The most commonly seen issues are with the ISP Time Warner Cable (RoadRunner).
It is important to note that the IP returned by Cisco Umbrella for Akamai content is valid in these cases and the ISP is timing out as it is not making the connection. To confirm that it is indeed this type of issue, test the exact same IP on a device on a different type of network connection such as a cell phone on mobile data.
If you are not getting an IP address in response to a DNS request to Cisco Umbrella, this is a different issue. Contact support@umbrella.com for help. This case applies only when pages are not loading when Cisco Umbrella is responding with a valid Akamai IP address.
Who can help if this is happening?
Your ISP is the only party who will be able to help resolve this issue. This is because the DNS request returns an IP address to which the ISP times out to while the rest of the world can connect to that very same IP. Cisco Umbrella has completed its part in returning a valid IP address in response to the DNS request. The ISP has not completed its part in routing data to this IP address. Your subscription to the ISP is to allow access to Internet resources and this is a failure to do so on their side.
The ISP is the only one able to troubleshoot routing between their network and its peers; Cisco Umbrella has no visibility and cannot remediate this routing issue. We can only show we are returning a valid IP and it cannot be routed to.
Example: Domain.com is a CNAME for a1234.a.akamaiedge.net which points to the IP 1.2.3.4. Connections to 1.2.3.4 time out. When running a traceroute, we get 8 steps in, past the ISP but then cease getting returns.
Example issue and solution: After speaking with the ISP, the issue was that the ISP's IP range does not have a return route from Akamai back to the user's IP within the ISP's space. The ISP presented two options: 1) Wait for Akamai to add a route back to this IP, or 2) Change IPs within the ISP's ranges to an IP that does have a return route from Akamai that works.
Need assistance in working with your ISP? We can help explain and provide evidence with confirmation that the IP returned from the Akamai A-record is valid from Akamai through our resolvers.
Troubleshooting tips
Do you believe this issue affects you, but you're not sure? Here are some helpful hints for troubleshooting. These steps would be required for our support team to be able to assist you. Once this information is gathered, contact support@umbrella.com for assistance.

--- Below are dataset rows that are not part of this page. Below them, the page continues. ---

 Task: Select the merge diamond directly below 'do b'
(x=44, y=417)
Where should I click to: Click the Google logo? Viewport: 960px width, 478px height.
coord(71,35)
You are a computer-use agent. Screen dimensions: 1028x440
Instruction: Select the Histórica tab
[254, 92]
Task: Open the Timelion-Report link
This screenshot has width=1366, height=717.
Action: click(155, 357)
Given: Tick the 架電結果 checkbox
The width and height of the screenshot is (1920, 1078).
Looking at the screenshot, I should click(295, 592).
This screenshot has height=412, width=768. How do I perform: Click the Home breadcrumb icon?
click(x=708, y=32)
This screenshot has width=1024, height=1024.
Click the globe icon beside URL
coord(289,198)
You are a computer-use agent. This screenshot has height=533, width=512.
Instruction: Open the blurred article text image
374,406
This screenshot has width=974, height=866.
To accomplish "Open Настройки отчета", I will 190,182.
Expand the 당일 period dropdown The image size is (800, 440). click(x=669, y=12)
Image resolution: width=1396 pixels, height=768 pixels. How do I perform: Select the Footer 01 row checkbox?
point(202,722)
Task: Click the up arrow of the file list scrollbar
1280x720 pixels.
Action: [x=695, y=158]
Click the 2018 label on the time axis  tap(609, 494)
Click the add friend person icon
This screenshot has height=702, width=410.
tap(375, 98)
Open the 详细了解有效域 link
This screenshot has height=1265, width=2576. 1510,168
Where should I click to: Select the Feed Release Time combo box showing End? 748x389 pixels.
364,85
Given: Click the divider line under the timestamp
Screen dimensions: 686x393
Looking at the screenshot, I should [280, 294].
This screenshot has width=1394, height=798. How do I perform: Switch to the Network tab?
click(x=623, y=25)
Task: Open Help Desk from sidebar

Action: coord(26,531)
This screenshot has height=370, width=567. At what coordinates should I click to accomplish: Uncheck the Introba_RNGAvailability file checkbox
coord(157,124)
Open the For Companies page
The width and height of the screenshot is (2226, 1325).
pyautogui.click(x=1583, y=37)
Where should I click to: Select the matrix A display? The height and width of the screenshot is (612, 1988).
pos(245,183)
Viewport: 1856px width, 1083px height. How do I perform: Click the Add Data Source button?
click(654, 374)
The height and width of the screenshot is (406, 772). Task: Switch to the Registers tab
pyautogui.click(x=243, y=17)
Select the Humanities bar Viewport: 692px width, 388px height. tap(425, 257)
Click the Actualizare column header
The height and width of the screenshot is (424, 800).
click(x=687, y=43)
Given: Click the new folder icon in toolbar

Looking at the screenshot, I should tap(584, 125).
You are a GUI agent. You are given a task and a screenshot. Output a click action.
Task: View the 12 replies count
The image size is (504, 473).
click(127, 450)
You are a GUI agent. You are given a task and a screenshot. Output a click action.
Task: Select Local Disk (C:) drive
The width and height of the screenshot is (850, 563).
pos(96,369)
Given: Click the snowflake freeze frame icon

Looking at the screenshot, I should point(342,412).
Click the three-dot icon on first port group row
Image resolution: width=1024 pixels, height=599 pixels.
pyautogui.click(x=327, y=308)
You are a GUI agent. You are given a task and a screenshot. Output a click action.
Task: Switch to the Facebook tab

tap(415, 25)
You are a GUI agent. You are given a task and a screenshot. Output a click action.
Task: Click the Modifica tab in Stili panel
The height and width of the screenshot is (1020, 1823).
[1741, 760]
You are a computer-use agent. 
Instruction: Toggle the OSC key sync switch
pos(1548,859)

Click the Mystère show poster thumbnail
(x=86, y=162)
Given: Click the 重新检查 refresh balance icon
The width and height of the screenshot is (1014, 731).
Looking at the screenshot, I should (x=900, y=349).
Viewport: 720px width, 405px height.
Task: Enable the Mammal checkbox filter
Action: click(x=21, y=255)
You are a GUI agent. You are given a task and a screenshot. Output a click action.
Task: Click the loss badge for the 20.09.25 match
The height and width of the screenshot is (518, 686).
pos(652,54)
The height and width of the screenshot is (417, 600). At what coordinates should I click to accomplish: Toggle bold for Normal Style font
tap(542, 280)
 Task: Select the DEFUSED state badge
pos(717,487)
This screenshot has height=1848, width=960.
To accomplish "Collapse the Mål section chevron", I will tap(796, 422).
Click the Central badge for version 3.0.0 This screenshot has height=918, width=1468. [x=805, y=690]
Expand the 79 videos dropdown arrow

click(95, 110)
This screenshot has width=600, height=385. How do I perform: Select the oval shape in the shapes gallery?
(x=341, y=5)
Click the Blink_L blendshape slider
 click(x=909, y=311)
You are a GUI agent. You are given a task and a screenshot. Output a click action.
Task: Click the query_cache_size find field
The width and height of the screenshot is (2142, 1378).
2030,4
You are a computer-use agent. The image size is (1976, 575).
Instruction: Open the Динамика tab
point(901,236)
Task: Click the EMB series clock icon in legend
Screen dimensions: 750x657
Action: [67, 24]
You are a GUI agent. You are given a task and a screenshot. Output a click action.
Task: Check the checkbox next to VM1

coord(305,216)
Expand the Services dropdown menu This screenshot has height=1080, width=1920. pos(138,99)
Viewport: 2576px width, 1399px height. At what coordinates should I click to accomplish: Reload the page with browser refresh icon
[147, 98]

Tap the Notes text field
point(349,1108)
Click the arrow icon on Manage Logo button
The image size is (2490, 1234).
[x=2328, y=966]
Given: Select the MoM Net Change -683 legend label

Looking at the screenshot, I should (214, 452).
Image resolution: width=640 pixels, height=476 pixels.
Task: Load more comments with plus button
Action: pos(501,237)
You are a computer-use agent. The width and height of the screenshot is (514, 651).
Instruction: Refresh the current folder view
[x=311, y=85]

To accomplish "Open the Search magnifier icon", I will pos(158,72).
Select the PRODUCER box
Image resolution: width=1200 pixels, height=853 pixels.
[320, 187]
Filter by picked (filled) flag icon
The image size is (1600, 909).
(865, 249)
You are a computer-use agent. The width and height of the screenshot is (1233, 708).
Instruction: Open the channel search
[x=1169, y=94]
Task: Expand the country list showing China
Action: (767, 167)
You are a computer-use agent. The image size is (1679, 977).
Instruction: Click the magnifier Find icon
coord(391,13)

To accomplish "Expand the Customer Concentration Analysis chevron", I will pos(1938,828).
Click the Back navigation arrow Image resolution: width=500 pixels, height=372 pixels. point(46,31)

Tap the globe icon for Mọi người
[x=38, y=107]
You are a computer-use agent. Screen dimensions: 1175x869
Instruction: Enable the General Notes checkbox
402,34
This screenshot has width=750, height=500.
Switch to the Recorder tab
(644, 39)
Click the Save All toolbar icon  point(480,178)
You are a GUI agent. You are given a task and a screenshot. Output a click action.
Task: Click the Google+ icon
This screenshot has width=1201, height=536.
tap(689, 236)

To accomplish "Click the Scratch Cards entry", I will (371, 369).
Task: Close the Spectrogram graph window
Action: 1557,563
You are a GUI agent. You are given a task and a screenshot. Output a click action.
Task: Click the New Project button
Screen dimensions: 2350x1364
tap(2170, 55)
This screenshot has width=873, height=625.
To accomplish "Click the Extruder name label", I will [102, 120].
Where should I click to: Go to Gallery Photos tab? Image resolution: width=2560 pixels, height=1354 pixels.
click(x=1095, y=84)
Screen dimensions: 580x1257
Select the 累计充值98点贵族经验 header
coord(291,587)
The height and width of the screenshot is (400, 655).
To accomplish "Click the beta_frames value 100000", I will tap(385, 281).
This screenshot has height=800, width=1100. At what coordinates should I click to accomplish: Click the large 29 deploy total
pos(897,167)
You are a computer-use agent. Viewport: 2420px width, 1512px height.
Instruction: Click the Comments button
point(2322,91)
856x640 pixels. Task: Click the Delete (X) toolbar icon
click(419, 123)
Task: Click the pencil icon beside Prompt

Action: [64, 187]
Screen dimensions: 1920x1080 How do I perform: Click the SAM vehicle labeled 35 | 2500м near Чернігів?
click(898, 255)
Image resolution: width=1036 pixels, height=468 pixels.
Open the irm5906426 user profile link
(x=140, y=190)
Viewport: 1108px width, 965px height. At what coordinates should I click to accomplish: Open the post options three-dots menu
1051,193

1. Try using nslookup queries for the domain(s) which is being problematic. For this example, we'll use www.foxnews.com, which is an Akamai-powered site at the time of writing.
- nslookup www.foxnews.com
- nslookup www.foxnews.com 8.8.8.8
- nslookup www.foxnews.com 208.67.222.222
- nslookup www.foxnews.com 208.67.220.220
2. Use traceroutes: OS dependent, this may be tracert (Windows) or traceroute (OS X). In this case, you're trying to trace to the FQDN as well as the IP addresses that you got in step 1 above.
- tracert www.foxnews.com
- tracert <resultant IP of nslookup www.foxnews.com>
- tracert <resultant IP of nslookup www.foxnews.com 8.8.8.8>
- tracert <resultant IP of nslookup www.foxnews.com 208.67.222.222>
3. Gather a list of the domains and IPs you are not able to reach, they may share common Akamai host infrastructure being blocked by your ISP.